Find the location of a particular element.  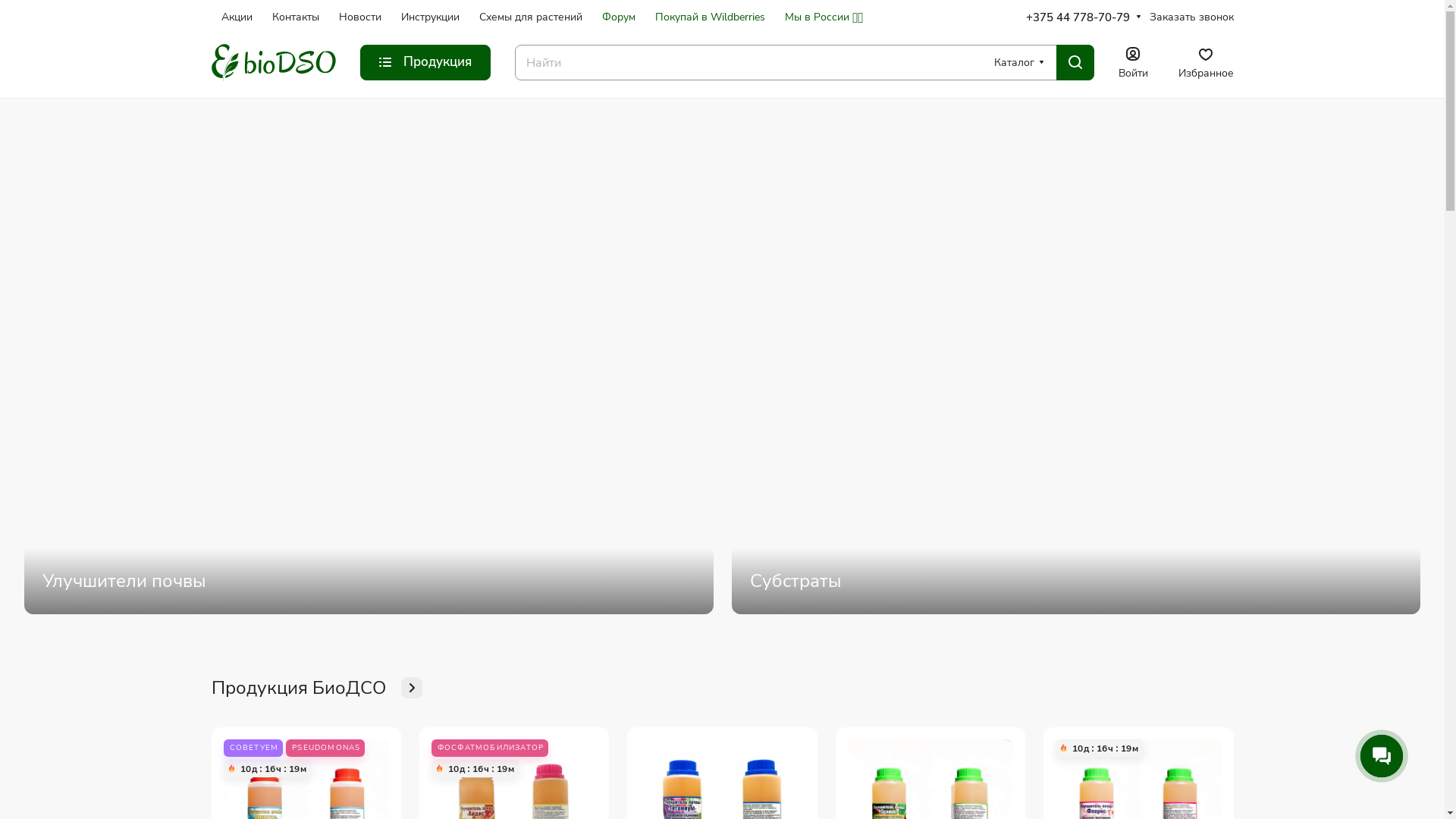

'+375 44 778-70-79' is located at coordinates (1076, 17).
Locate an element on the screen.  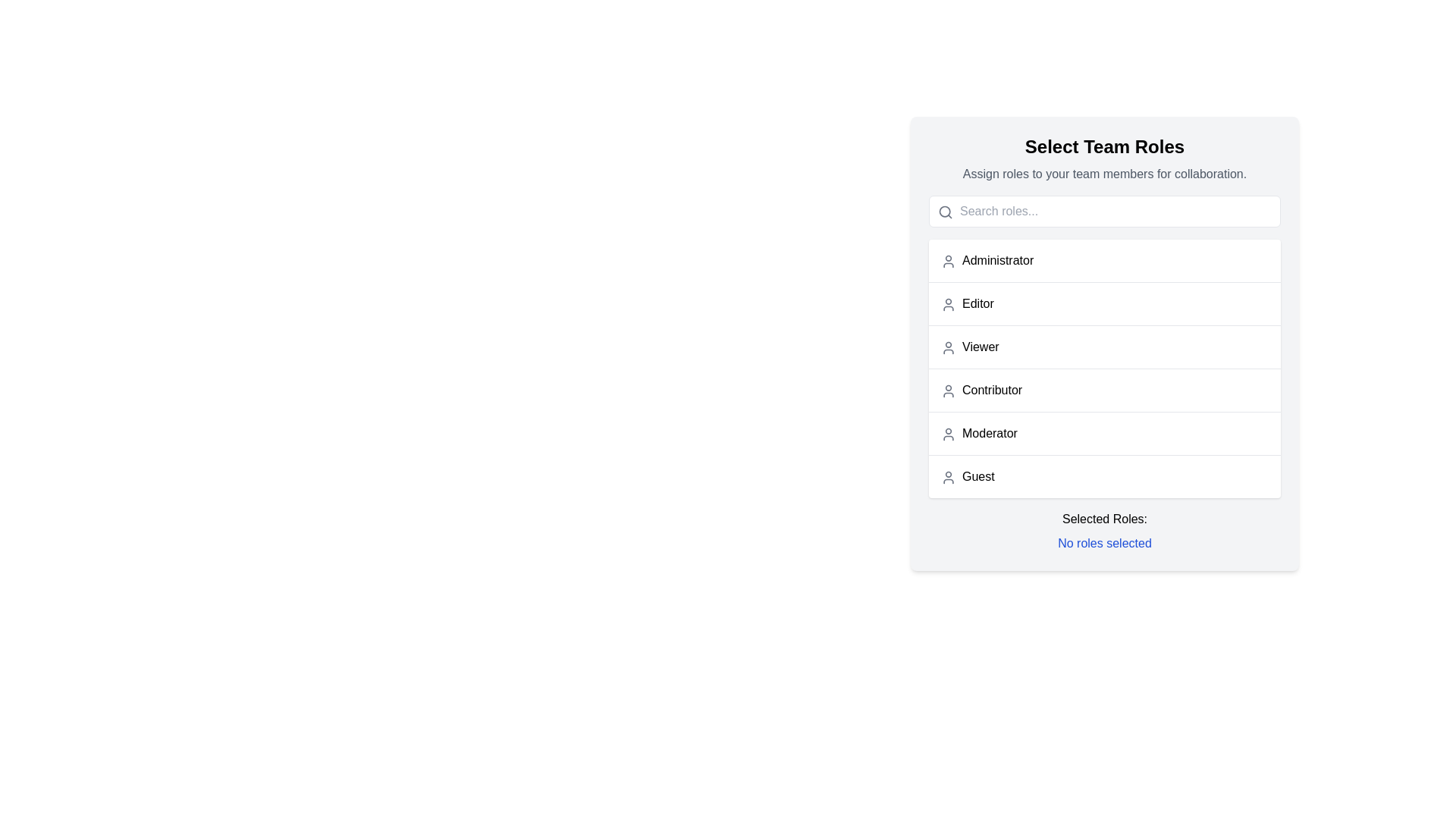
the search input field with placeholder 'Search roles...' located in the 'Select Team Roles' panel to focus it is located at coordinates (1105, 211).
= = = = =
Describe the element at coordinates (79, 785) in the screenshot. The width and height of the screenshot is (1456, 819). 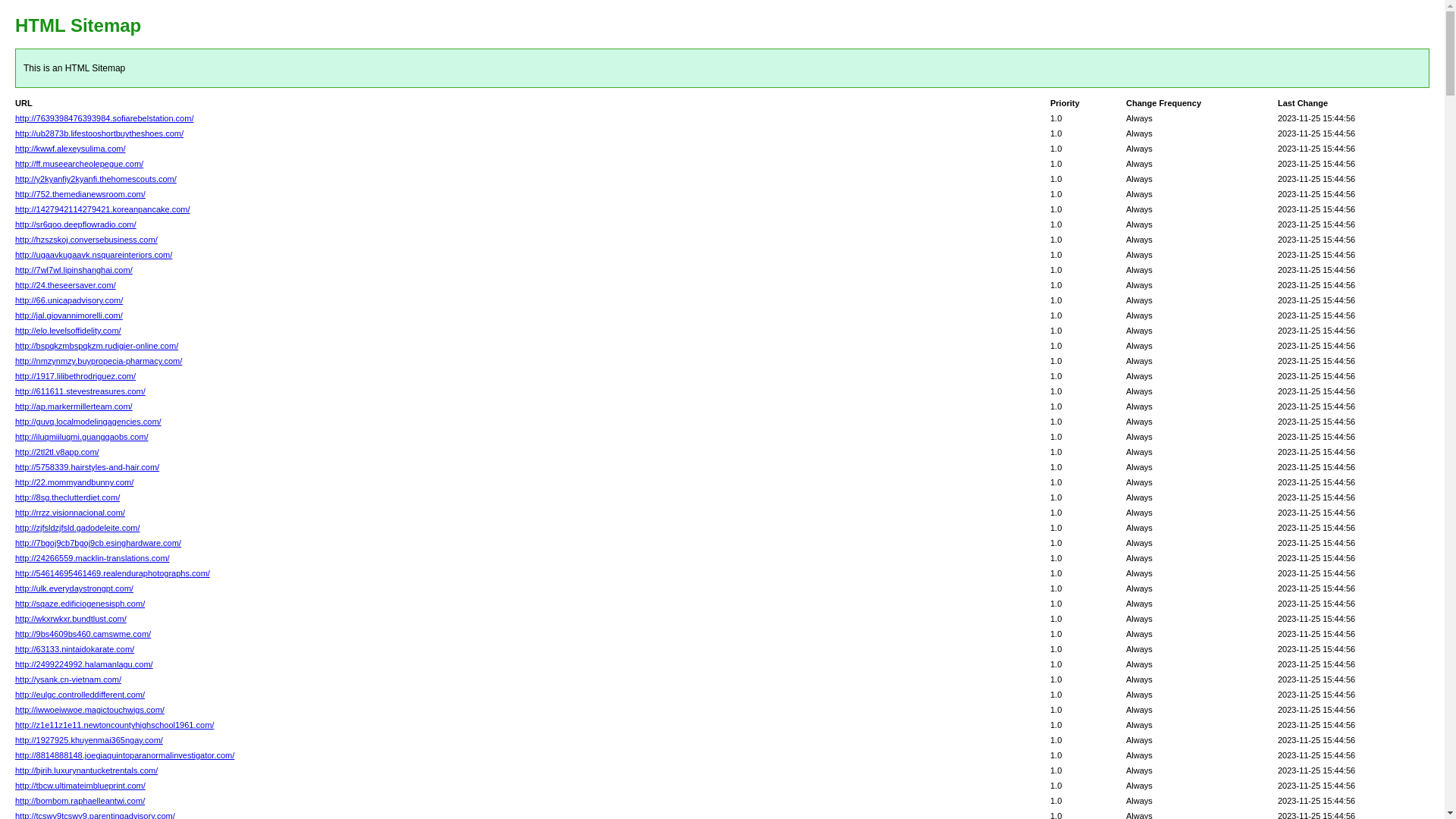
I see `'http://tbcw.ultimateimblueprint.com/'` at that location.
= = = = =
[Task to carry out] Copy out the rows from the line with "Describe the element" up to and including the line with "at that location.", word for word. Leave the pictures out.

[Output]
Describe the element at coordinates (79, 785) in the screenshot. The width and height of the screenshot is (1456, 819). 
I see `'http://tbcw.ultimateimblueprint.com/'` at that location.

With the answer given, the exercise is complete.